_WHAT IS ASKED:_ Filter the data below down to the lines that contain the string "arrow", copying each of those lines. Case matters.

====== GIVEN DATA ======

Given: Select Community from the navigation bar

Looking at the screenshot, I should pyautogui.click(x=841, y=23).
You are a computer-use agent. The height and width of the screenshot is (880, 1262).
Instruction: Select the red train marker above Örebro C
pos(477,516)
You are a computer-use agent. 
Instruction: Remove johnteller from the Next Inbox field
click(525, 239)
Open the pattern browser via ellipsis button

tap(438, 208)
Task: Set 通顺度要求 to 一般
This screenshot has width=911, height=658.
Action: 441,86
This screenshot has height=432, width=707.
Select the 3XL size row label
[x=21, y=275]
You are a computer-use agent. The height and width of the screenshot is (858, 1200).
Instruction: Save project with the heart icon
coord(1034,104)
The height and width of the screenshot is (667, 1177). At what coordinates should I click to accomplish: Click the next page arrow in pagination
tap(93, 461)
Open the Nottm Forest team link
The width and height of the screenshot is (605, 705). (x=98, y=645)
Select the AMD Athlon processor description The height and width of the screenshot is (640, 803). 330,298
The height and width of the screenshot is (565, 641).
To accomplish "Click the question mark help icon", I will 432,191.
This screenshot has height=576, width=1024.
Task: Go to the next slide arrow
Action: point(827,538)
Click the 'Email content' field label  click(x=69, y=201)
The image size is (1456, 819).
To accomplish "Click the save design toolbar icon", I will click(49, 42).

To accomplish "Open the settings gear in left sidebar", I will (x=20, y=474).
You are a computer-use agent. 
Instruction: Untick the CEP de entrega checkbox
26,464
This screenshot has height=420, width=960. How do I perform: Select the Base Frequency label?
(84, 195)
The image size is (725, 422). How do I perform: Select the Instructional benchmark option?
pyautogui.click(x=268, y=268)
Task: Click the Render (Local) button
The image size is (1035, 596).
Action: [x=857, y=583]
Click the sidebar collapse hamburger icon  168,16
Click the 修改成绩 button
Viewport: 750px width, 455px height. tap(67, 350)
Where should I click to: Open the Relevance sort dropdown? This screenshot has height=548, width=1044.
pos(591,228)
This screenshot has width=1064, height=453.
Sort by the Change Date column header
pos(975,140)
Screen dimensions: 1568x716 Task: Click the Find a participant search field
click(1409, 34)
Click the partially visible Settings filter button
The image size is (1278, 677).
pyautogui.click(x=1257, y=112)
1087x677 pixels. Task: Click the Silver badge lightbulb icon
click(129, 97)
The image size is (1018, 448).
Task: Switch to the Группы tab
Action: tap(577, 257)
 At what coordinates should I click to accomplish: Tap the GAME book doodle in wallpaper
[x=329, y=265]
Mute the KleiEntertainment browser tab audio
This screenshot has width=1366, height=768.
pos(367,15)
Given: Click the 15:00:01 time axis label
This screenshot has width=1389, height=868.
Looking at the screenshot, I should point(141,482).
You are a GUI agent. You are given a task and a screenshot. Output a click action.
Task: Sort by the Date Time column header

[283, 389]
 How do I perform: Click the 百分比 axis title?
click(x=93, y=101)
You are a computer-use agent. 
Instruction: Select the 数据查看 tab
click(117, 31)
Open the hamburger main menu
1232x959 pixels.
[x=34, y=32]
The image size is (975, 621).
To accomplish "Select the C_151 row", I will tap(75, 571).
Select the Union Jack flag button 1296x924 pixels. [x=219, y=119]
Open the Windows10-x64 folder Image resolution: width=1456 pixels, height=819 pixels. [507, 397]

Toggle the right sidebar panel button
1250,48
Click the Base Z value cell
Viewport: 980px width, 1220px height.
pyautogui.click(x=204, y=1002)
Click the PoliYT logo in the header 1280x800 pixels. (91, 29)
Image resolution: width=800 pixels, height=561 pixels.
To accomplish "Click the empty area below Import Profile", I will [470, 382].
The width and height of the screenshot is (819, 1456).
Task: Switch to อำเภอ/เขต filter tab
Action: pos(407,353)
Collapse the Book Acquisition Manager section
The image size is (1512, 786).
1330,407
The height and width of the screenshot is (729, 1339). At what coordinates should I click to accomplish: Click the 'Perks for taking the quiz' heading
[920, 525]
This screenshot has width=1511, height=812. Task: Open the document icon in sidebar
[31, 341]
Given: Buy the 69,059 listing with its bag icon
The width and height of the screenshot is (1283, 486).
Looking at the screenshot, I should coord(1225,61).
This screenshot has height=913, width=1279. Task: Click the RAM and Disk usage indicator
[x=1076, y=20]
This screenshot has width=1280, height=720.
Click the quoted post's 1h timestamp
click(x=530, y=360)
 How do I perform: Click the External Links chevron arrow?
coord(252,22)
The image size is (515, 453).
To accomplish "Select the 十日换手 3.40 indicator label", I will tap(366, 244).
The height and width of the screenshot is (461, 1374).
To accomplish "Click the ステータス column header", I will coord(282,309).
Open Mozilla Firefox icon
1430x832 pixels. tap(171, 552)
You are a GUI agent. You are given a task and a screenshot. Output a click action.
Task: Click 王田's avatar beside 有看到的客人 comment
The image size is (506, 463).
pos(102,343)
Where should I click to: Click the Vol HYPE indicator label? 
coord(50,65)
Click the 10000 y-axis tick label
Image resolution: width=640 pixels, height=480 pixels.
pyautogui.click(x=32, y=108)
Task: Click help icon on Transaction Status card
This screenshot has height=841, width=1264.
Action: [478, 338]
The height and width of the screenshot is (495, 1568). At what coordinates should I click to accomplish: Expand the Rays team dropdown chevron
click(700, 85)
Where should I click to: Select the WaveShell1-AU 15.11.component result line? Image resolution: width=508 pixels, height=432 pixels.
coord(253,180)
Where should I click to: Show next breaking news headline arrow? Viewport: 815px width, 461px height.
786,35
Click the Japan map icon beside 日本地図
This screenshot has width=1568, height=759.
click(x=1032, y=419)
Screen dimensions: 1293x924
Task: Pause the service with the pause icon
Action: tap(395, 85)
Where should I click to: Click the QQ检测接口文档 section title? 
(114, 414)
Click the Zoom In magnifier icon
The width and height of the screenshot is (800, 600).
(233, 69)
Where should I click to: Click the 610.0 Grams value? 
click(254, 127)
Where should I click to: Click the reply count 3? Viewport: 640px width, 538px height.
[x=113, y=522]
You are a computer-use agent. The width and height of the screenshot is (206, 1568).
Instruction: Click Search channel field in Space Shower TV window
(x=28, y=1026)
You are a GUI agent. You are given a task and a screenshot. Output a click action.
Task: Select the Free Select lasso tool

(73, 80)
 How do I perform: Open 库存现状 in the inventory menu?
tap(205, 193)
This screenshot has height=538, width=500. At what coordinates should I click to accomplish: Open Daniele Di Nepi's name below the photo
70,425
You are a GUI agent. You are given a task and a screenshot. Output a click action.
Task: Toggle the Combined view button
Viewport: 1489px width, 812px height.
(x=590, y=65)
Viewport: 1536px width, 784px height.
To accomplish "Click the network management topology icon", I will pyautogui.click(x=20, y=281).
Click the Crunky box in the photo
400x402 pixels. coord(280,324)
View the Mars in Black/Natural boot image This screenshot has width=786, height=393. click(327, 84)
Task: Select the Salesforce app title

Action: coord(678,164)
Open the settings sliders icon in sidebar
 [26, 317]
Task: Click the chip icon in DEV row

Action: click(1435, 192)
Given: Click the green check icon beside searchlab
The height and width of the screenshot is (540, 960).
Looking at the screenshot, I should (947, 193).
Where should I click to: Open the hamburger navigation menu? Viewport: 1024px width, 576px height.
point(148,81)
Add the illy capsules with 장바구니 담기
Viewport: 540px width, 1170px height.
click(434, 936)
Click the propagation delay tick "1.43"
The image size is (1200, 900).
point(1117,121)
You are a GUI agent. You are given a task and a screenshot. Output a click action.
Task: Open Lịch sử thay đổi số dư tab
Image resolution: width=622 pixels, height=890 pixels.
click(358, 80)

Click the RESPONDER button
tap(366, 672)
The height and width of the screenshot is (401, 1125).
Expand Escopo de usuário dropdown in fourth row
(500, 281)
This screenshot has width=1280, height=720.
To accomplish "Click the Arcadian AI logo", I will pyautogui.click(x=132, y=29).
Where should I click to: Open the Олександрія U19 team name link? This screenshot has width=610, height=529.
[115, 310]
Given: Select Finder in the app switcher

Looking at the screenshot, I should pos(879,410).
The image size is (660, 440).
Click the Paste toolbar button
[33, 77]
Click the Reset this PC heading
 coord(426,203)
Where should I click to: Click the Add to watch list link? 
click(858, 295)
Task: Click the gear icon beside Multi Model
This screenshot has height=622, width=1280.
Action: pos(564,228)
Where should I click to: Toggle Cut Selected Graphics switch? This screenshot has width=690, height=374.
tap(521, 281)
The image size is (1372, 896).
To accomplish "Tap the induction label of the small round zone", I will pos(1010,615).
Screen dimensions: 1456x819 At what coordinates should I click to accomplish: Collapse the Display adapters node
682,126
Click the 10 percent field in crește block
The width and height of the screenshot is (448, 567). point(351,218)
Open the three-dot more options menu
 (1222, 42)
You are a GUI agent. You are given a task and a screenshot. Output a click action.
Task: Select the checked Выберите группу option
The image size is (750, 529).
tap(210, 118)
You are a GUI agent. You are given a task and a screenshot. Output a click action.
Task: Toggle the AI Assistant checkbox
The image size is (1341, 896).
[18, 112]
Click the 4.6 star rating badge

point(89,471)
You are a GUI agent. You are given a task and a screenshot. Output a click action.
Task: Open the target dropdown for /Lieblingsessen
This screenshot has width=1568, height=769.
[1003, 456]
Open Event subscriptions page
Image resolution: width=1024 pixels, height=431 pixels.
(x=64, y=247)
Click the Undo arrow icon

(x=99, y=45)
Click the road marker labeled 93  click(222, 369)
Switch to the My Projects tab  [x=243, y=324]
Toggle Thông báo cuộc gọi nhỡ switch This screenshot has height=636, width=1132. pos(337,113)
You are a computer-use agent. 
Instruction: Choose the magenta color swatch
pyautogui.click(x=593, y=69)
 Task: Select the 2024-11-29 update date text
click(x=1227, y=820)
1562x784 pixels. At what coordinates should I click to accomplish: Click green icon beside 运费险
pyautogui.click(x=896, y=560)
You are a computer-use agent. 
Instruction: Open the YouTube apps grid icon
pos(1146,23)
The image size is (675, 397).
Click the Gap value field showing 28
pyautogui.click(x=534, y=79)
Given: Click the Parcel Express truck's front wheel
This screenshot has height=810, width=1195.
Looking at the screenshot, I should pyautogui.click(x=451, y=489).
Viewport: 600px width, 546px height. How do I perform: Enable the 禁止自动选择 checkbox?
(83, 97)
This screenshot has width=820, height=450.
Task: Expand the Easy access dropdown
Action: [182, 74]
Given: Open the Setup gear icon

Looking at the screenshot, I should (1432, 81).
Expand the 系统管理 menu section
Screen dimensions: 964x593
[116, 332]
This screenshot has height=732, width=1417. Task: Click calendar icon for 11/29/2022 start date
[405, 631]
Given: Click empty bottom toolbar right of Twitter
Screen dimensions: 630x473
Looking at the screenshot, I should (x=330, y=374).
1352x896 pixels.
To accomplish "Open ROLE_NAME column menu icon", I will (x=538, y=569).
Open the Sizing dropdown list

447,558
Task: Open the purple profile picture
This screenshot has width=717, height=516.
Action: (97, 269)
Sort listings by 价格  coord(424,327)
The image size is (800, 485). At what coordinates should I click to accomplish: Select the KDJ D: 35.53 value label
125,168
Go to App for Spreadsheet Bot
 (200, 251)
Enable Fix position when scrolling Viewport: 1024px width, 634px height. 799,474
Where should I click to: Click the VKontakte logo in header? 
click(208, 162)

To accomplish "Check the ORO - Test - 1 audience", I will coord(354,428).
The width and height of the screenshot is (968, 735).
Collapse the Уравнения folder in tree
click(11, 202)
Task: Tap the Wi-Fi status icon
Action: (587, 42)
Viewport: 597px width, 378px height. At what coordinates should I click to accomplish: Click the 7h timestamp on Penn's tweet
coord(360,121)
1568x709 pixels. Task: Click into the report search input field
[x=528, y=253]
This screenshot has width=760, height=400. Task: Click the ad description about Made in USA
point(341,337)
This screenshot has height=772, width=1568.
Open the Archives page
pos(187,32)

======

_TASK ANSWER:_
The height and width of the screenshot is (667, 1177). At what coordinates should I click to accomplish: Click the next page arrow in pagination
Task: Go to the next slide arrow
 How do I perform: Click the External Links chevron arrow?
Where should I click to: Show next breaking news headline arrow? Viewport: 815px width, 461px height.
Click the Undo arrow icon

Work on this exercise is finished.